Go through the records line by line from the top and repeat each one exactly, ending with the line that contains "Click the credit".

Source data
+ + + + +
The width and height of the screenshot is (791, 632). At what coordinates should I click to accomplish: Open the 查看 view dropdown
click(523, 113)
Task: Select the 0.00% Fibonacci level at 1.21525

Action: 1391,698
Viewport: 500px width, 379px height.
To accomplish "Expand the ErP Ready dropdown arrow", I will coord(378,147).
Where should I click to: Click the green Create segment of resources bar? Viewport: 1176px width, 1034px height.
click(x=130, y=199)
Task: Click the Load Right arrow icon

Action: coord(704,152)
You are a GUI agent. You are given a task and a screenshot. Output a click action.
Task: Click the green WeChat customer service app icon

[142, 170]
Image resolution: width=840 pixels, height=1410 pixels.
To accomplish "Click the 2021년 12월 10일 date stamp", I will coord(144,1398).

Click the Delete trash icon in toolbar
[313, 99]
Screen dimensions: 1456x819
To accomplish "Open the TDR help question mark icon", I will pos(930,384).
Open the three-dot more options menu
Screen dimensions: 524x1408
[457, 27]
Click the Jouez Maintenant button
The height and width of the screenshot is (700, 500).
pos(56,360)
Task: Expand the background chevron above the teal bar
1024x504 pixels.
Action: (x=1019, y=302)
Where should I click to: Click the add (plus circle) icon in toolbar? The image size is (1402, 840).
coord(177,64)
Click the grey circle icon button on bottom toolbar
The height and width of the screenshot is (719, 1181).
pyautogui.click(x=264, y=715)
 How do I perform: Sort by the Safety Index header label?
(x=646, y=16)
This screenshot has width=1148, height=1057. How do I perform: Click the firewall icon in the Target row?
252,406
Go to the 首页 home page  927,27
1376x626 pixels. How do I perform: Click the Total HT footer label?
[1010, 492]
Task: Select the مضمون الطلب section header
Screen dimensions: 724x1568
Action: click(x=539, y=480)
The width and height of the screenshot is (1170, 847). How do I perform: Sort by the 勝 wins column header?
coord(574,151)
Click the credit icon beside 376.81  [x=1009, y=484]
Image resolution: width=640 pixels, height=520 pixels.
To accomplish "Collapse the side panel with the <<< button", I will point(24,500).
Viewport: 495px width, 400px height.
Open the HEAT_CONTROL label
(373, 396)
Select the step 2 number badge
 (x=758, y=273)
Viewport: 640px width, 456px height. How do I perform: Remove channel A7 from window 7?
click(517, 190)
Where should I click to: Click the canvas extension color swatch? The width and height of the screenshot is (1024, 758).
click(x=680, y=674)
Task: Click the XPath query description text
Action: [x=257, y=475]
+ + + + +
> Exercise output
The width and height of the screenshot is (791, 632). At what coordinates should I click to accomplish: Open the 查看 view dropdown
click(523, 113)
Task: Select the 0.00% Fibonacci level at 1.21525

Action: 1391,698
Viewport: 500px width, 379px height.
To accomplish "Expand the ErP Ready dropdown arrow", I will coord(378,147).
Where should I click to: Click the green Create segment of resources bar? Viewport: 1176px width, 1034px height.
click(x=130, y=199)
Task: Click the Load Right arrow icon

Action: coord(704,152)
You are a GUI agent. You are given a task and a screenshot. Output a click action.
Task: Click the green WeChat customer service app icon

[142, 170]
Image resolution: width=840 pixels, height=1410 pixels.
To accomplish "Click the 2021년 12월 10일 date stamp", I will coord(144,1398).

Click the Delete trash icon in toolbar
[313, 99]
Screen dimensions: 1456x819
To accomplish "Open the TDR help question mark icon", I will pos(930,384).
Open the three-dot more options menu
Screen dimensions: 524x1408
[457, 27]
Click the Jouez Maintenant button
The height and width of the screenshot is (700, 500).
pos(56,360)
Task: Expand the background chevron above the teal bar
1024x504 pixels.
Action: (x=1019, y=302)
Where should I click to: Click the add (plus circle) icon in toolbar? The image size is (1402, 840).
coord(177,64)
Click the grey circle icon button on bottom toolbar
The height and width of the screenshot is (719, 1181).
pyautogui.click(x=264, y=715)
 How do I perform: Sort by the Safety Index header label?
(x=646, y=16)
This screenshot has width=1148, height=1057. How do I perform: Click the firewall icon in the Target row?
252,406
Go to the 首页 home page  927,27
1376x626 pixels. How do I perform: Click the Total HT footer label?
[1010, 492]
Task: Select the مضمون الطلب section header
Screen dimensions: 724x1568
Action: click(x=539, y=480)
The width and height of the screenshot is (1170, 847). How do I perform: Sort by the 勝 wins column header?
coord(574,151)
Click the credit icon beside 376.81  [x=1009, y=484]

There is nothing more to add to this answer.